STATED GOAL – Copy the rows below word for word, everything from the line containing "Select the 22mm plunger diameter value" down to the line containing "tap(853, 375)", with both of those lines included.

* begin DATA FOR PROCESSING *

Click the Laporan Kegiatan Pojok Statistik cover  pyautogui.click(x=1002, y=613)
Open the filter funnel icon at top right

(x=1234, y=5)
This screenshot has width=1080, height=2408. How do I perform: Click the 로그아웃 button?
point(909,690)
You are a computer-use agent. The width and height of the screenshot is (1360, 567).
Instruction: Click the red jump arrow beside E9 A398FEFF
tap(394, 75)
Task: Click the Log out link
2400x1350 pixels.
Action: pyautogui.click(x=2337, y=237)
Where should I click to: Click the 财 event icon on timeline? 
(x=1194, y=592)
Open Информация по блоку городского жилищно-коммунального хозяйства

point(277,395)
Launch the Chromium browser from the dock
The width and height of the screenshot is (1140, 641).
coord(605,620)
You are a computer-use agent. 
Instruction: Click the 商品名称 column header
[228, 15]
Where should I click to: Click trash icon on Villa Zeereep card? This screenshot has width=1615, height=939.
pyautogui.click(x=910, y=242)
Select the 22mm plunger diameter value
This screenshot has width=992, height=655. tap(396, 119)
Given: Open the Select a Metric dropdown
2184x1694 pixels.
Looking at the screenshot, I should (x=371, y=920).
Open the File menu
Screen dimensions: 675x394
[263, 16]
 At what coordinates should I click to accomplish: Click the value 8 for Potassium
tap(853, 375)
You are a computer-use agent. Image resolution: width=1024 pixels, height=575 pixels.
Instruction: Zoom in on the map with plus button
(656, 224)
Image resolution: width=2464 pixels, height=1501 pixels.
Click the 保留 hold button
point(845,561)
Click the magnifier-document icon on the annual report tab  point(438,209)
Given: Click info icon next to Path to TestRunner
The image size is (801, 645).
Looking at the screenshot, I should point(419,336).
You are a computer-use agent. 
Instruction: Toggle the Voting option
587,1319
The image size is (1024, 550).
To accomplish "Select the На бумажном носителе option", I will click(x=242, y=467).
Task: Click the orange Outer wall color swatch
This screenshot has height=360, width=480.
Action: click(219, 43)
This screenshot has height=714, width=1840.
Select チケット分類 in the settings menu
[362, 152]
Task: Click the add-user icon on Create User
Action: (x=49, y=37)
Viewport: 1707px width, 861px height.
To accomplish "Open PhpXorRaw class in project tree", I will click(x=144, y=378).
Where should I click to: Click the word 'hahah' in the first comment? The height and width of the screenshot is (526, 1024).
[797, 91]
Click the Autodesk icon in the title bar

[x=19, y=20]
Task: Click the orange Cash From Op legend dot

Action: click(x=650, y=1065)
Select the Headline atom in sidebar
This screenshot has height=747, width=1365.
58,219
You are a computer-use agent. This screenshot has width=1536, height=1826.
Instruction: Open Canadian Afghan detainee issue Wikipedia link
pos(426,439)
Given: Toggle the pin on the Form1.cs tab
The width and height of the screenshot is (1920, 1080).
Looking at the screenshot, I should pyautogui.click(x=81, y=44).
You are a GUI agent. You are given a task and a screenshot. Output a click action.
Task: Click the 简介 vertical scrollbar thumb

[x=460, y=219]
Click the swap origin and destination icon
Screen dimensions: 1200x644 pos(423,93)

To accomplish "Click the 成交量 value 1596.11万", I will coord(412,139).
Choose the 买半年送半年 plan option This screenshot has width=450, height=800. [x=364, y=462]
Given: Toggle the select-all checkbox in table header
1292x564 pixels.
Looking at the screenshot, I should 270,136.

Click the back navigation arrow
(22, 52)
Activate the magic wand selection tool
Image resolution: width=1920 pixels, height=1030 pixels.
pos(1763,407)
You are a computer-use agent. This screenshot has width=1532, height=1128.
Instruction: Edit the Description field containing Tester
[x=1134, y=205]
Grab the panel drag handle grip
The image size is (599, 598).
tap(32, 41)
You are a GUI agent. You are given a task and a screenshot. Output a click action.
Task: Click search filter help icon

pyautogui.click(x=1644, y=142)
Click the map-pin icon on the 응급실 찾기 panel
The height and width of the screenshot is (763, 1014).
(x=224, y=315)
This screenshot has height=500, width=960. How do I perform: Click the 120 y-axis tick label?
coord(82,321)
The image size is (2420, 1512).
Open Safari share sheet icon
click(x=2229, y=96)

* end DATA FOR PROCESSING *

THE SOLUTION –
Select the 22mm plunger diameter value
This screenshot has width=992, height=655. tap(396, 119)
Given: Open the Select a Metric dropdown
2184x1694 pixels.
Looking at the screenshot, I should (x=371, y=920).
Open the File menu
Screen dimensions: 675x394
[263, 16]
 At what coordinates should I click to accomplish: Click the value 8 for Potassium
tap(853, 375)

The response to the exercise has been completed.